One of the treats for me was holding (verrrry carefully) artifacts that are being restored.

It's astonishing that these delicate terra cotta bowls survived the millennia in as good shape as they did.


The next day we toured Amman, the capital of Jordan. A huge proportion of the population of the country lives in this city – as this picture shows, it is densely settled.

Our hotel was in the suburbs, great for access to the airport and traveling outside Amman, but impractical to get to the downtown area for shopping or dining.

This picture was taken from the top of the Amman citadel.

Temple of Hercules

Atop the citadel are ruins of many eras dating as far back as a Neolithic settlement. Most of the area is still awaiting excavation and analysis.

The temple of Hercules dates to the 2nd century AD. The standing columns were re-erected by ACOR.


This church, built around the 5-6th century AD, is in the basilica format. This shape was developed in the East and assimilated by the Romans for both public and private spaces. Later it was adopted for churches.

The central nave, rounded apse, and side aisles separated by columns are typical.

Reception hall

This domed building is not the 8th century Umayyad palace – it is merely a reception hall! The dome is a reconstruction.

The palace itself has not been restored, but the excavations show how extensive it had been.

Roman forum –  Amman

The commanding height of the citadel is evident from this overview of the Roman city center.

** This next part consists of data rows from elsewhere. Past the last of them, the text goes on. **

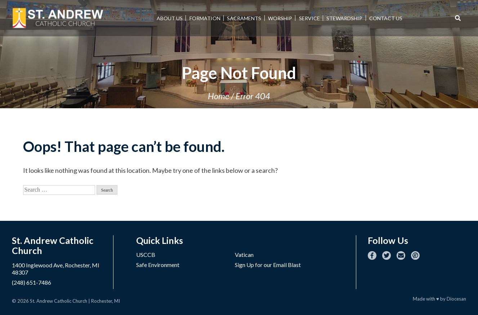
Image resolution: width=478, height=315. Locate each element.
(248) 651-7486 (31, 282)
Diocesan (456, 299)
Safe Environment (157, 264)
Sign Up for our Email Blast (268, 264)
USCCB (145, 254)
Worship (280, 18)
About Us (170, 18)
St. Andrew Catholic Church (58, 301)
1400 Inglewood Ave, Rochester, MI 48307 (55, 269)
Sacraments (244, 18)
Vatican (244, 254)
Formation (204, 18)
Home (218, 96)
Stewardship (344, 18)
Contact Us (385, 18)
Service (309, 18)
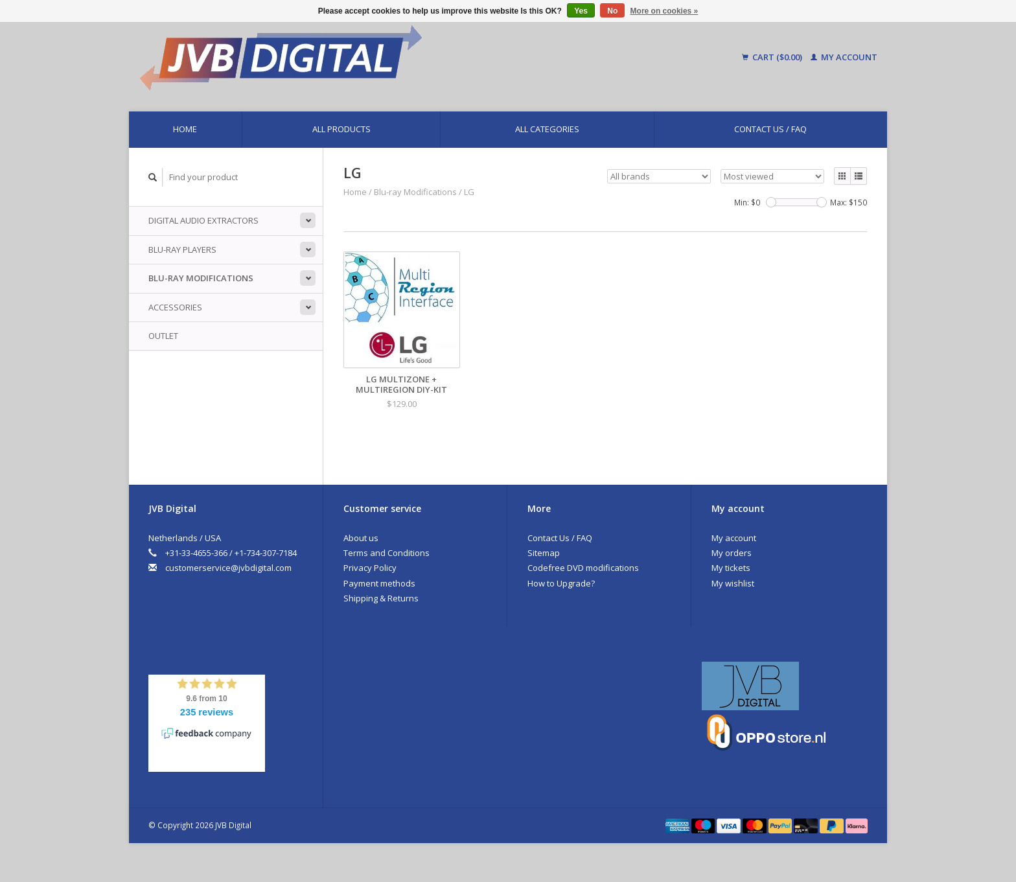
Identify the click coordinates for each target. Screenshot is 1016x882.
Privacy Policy (370, 568)
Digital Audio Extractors (203, 220)
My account (844, 57)
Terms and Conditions (386, 553)
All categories (547, 129)
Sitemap (543, 553)
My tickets (730, 568)
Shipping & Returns (381, 598)
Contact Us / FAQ (770, 129)
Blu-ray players (182, 249)
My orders (731, 553)
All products (341, 129)
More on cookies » (664, 11)
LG (469, 192)
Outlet (163, 336)
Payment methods (379, 583)
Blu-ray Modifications (200, 278)
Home (185, 129)
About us (360, 538)
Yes (581, 11)
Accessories (175, 307)
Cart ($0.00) (773, 57)
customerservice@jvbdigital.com (228, 568)
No (612, 11)
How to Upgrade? (561, 583)
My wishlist (732, 583)
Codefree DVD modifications (583, 568)
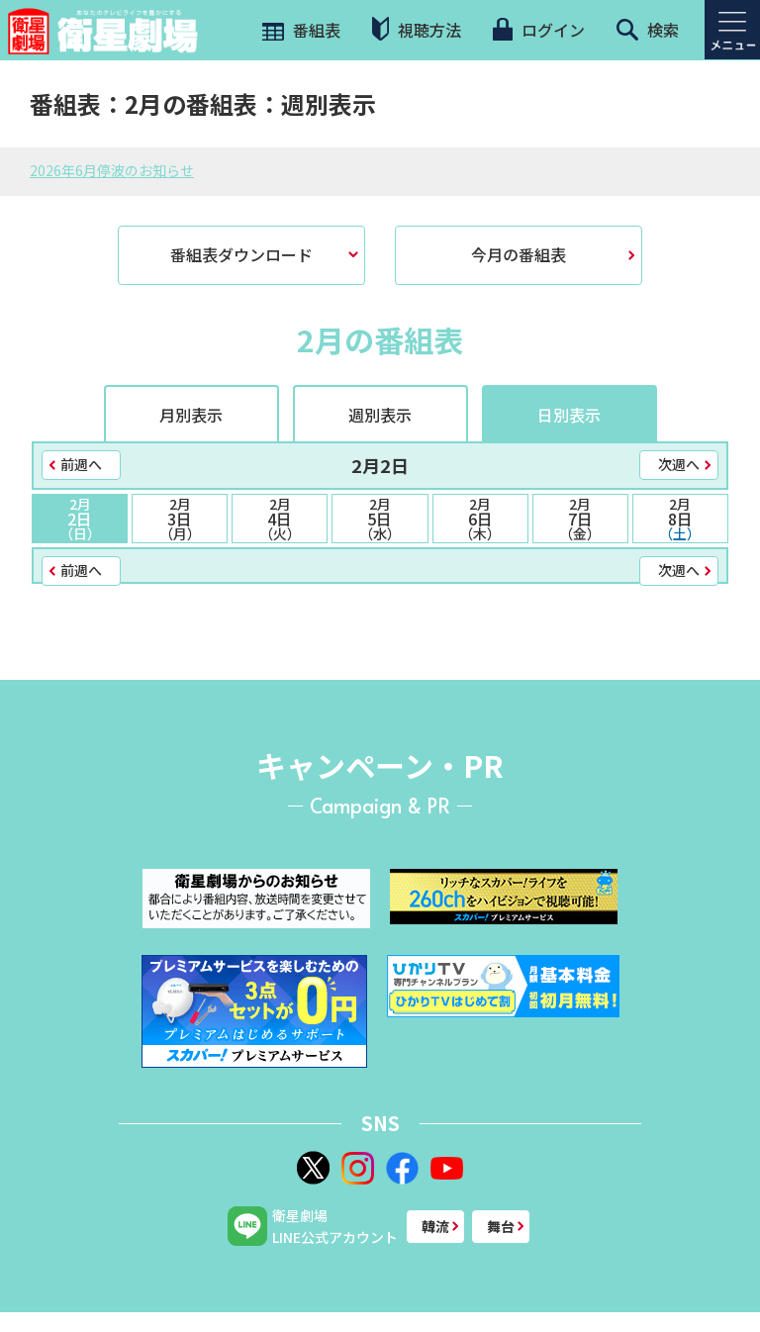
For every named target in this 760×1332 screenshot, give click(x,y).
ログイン (538, 30)
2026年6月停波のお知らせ (112, 170)
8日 (680, 518)
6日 (480, 518)
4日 (280, 518)
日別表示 (569, 415)
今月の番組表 (518, 254)
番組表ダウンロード (241, 254)
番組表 (299, 30)
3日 (180, 518)
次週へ (679, 464)
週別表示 (380, 415)
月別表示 (191, 415)
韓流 (435, 1226)
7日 (580, 518)
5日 (379, 518)
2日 (80, 518)
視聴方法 (416, 29)
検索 (648, 30)
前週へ (81, 464)
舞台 (501, 1226)
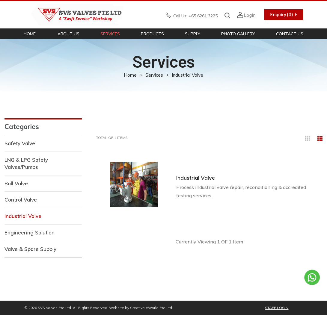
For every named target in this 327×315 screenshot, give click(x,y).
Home (30, 34)
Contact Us (289, 34)
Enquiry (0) (281, 14)
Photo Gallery (238, 34)
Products (152, 34)
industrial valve (187, 75)
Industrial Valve (22, 216)
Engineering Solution (29, 232)
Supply (192, 34)
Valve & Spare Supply (30, 249)
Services (110, 34)
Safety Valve (19, 143)
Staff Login (276, 307)
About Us (68, 34)
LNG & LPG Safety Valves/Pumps (26, 163)
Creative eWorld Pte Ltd (151, 307)
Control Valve (20, 199)
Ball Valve (16, 183)
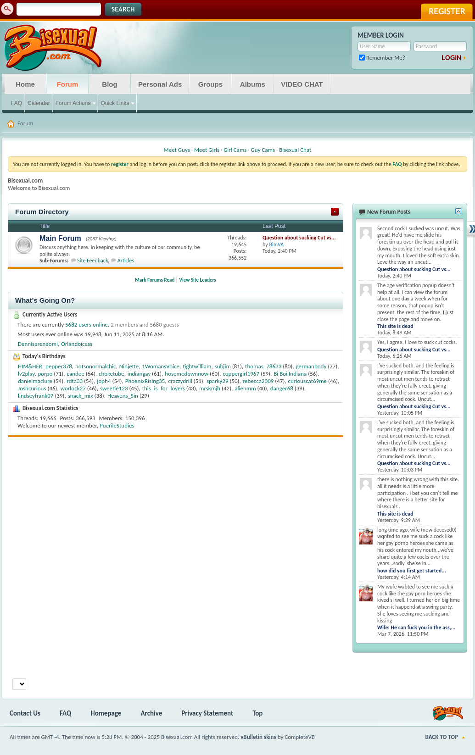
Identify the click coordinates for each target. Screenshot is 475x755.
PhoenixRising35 (145, 381)
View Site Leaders (197, 280)
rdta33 (75, 381)
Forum (67, 84)
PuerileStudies (117, 425)
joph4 (104, 381)
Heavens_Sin (122, 395)
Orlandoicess (76, 343)
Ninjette (129, 366)
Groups (210, 84)
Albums (252, 84)
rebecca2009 (258, 381)
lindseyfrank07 (35, 395)
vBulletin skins (258, 736)
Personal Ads (160, 84)
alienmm (245, 388)
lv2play (26, 373)
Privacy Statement (207, 713)
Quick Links (115, 103)
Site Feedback (92, 260)
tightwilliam (197, 366)
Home (25, 84)
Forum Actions (73, 103)
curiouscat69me (307, 381)
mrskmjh (209, 388)
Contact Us (25, 713)
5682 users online (86, 324)
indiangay (139, 373)
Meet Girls (206, 149)
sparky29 (218, 381)
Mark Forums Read (154, 280)
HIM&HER (30, 366)
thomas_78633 (263, 366)
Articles (125, 260)
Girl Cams (235, 149)
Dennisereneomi (38, 343)
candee (75, 373)
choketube (111, 373)
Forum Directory (42, 212)
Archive (151, 713)
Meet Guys (177, 149)
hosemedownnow (186, 373)
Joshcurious (32, 388)
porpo (45, 373)
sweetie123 (114, 388)
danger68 (281, 388)
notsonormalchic (95, 366)
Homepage (105, 713)
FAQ (16, 103)
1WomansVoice (160, 366)
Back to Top (441, 736)
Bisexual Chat (295, 149)
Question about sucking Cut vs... (299, 237)
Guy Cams (263, 149)
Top (257, 713)
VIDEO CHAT (302, 84)
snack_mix (80, 395)
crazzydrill (180, 381)
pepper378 (58, 366)
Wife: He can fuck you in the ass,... (416, 627)
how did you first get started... (411, 570)
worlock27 (73, 388)
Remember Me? (382, 57)
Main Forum (60, 238)
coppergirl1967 (241, 373)
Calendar (39, 103)
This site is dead (395, 326)
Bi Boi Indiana (290, 373)
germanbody (311, 366)
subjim (223, 366)
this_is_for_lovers (163, 388)
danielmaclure (35, 381)
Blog (109, 84)
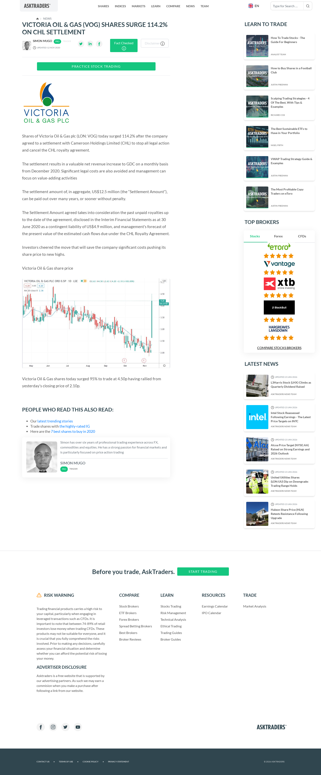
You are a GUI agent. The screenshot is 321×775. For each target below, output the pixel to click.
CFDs (302, 236)
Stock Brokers (129, 606)
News (190, 6)
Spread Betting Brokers (135, 626)
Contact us (46, 762)
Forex (278, 236)
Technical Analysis (173, 619)
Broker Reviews (130, 639)
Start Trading (203, 571)
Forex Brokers (129, 619)
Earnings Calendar (215, 606)
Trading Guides (171, 633)
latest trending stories (55, 421)
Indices (120, 6)
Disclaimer (155, 43)
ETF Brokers (128, 613)
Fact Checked (123, 45)
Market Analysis (254, 606)
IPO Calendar (211, 613)
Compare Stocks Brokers (279, 348)
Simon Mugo (42, 41)
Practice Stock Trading (96, 66)
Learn (155, 6)
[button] (254, 6)
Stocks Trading (170, 606)
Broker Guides (170, 639)
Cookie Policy (93, 762)
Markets (138, 6)
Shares (103, 6)
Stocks (255, 236)
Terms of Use (68, 762)
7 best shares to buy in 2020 (72, 431)
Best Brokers (128, 633)
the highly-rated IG (74, 426)
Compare (173, 6)
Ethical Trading (171, 626)
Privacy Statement (118, 762)
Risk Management (173, 613)
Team (205, 6)
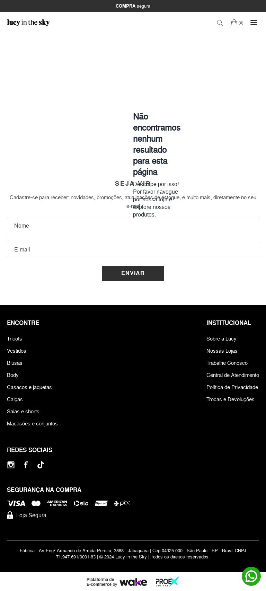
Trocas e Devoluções (230, 399)
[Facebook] (26, 465)
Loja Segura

The theatre can be see in the lower right. The open space to its left is the forum. All of this is preserved in busy downtown Amman.

Moses Memorial Church

We left Amman the next day for our journey to Petra. The first stop was Mt. Nebo.

The Memorial Church of Moses is constructed over the remains of a much older basilica with elaborate and well-preserved mosaic floors. The site is now owned by the Franciscans. Check the link above for views of the mosaics.

Mt. Nebo overlook

The story of Moses' death on this mountain is described in the book of Deuteronomy, chapter 34:

Then Moses climbed Mount Nebo from the plains of Moab to the top of Pisgah, across from Jericho. There the LORD showed him the whole land.... Then the LORD said to him, "This is the land I promised on oath to Abraham, Isaac and Jacob when I said, 'I will give it to your descendants.' I have let you see it with your eyes, but you will not cross over into it." And Moses the servant of the LORD died there in Moab, as the LORD had said.

I hope Moses had a clearer day! With a good imagination you can barely make out the Dead Sea and the valley of the Jordan in the haze.

Madaba mosaic

Our final stop as we headed south was in Madaba, where we saw this famous mosaic map of the Middle East.

The pictured detail is of Jerusalem. The cardo runs horizontally through the center of the city.

Unfortunately only about a quarter of the original map survives.

Madaba is a place where I would like to spend much more time. Alas, we only had a couple of hours.